After saving the file, restart the cluster for them to take effect.
Keep an eye on the log file and turn on temp file logging (using parameter log_temp_files). If you see lots of occurrences of it using temp files, you can increase the work_mem parameter which will make it use more memory for temporary operations before spilling to disk.

See here for example of how to setup log monitoring.
Whoops sorry, log_temp_files doesn't seem to exist in 8.0. Save that for after you upgrade :)
Hello, thank you again for your quick reply.  Regarding the expert comment beginning with:
Your semaphore settings should be fine for the memory settings we're talking about.

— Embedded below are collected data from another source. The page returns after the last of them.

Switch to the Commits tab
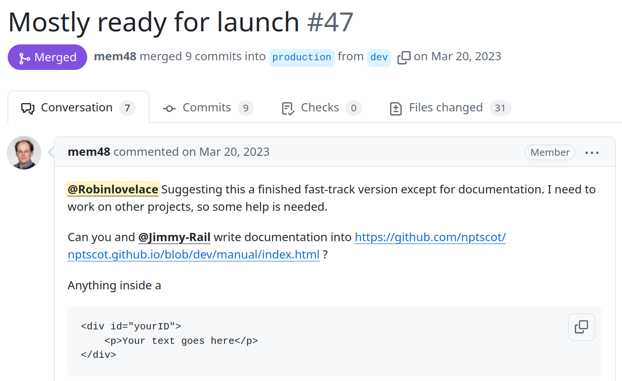The height and width of the screenshot is (381, 622). [x=208, y=108]
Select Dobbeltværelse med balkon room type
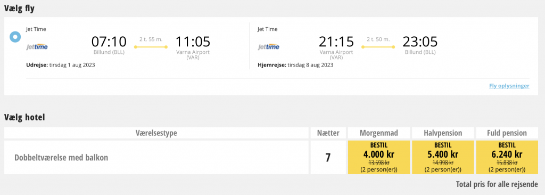Viewport: 545px width, 195px height. click(x=61, y=157)
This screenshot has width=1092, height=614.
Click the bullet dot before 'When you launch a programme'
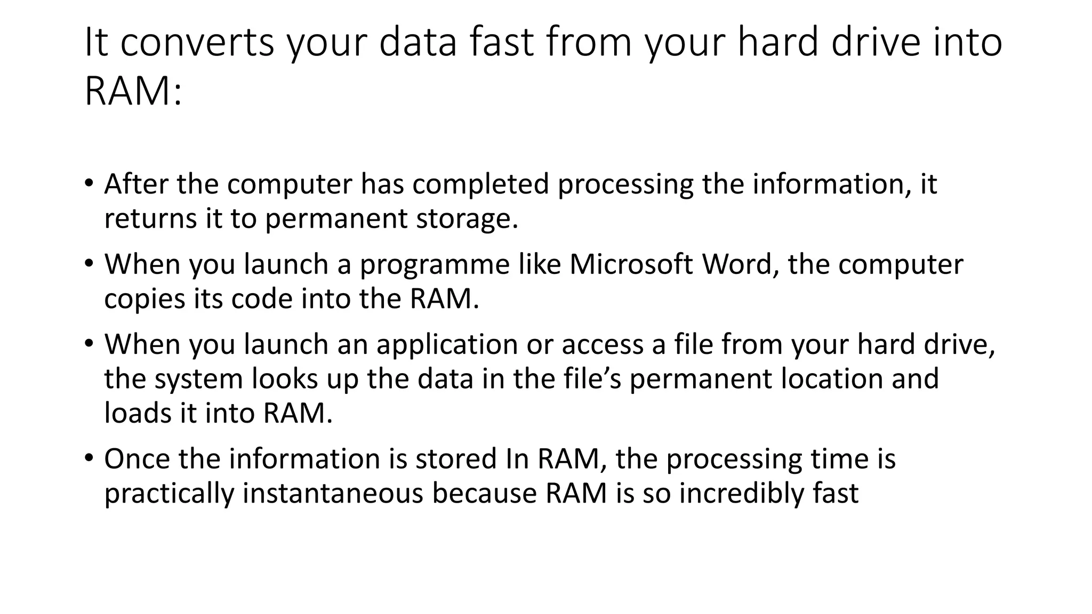tap(89, 264)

Try these settings in postgresql.conf, suitable for 8.0:
It seems that you may have converted things wrong.  For example, assuming the postgresql.conf integers for these parameters are understood to be kb, the shared_buffers = 262144 would be .25 gigabytes (See This Link

Is 8.0 seeing the integers as kb?  Isn't your conversion off?
According to the 8.0 manual its measured in pages, each of which are 8KB by default.

http://www.postgresql.org/docs/8.0/static/runtime-config.html#shared_buffers
Hello, thank you again for your quick replies.  Regarding your comment:
According to the 8.0 manual its measured in pages, each of which are 8KB by default.
Thank you for that explanation.  I see that in postgresql.conf there is a comment that says:
8KB each
There is another important comment in the file as follows:
#effective_cache_size = 1000      # typically 8KB each
#wal_buffers = 8            # min 4, 8KB each
However, work_mem and maintenance_work_mem have comments that include:
size in KB
Please advise how everything should be adjusted given these comments.
That is correct, and it agrees with the documentation. I didn't mean every parameter was in pages:

shared_buffers = 262144 (pages)
effective_cache_size = 4194304 (pages)
wal_buffers = 8192 (pages)
work_mem = 65536 (KB)
maintenance_work_mem = 262144 (KB)

Good thing you're checking my conversions though, don't trust anything you read on the Internet ;)
Hello, thank you again for your quick replies.  Regarding your comment:
That is correct, and it agrees with the documentation. I didn't mean every parameter was in pages:

shared_buffers = 262144 (pages)
effective_cache_size = 4194304 (pages)
wal_buffers = 8192 (pages)
work_mem = 65536 (KB)
maintenance_work_mem = 262144 (KB)

For the effective_cache_size, if each page is 8192 bytes and the setting is set to 4194304 pages, this would be 32 gigabytes!  Please advise.
Hello, for:
wal_buffers = 8192 (pages)
This would be 64 megabytes if each page is 8192 bytes.  Earlier, you wrote you wanted this to be set to 1 megabyte.  Please advise.
Sorry, was looking at my own settings when I converted them! I'm sure you've already figured it out but these are your conversions:

shared_buffers = 262144 (2GB in pages)
effective_cache_size = 1048576 (8GB in pages)
wal_buffers = 128 (1MB in pages)
work_mem = 65536 (64MB in KB)
maintenance_work_mem = 65536 (64MB in KB)
Hello, it seemed you adjusted maintenance_work_mem up to 256 megabytes after some further consideration.  Isn't this correct?
Sorry for the confusion, see my previous comment.
So should maintenance_work_mem be 64 or 256?
SOLUTION
Avatar of MrNed
MrNed
Flag of Australia image

Link to home
membership
This solution is only available to members.
To access this solution, you must be a member of Experts Exchange.
Start Free Trial
For a database that grows by approximately 1MB per day and is now about 20MB, how often should I vacuum?
I don't think I've ever worked on a database that small, I hope it's a typo :)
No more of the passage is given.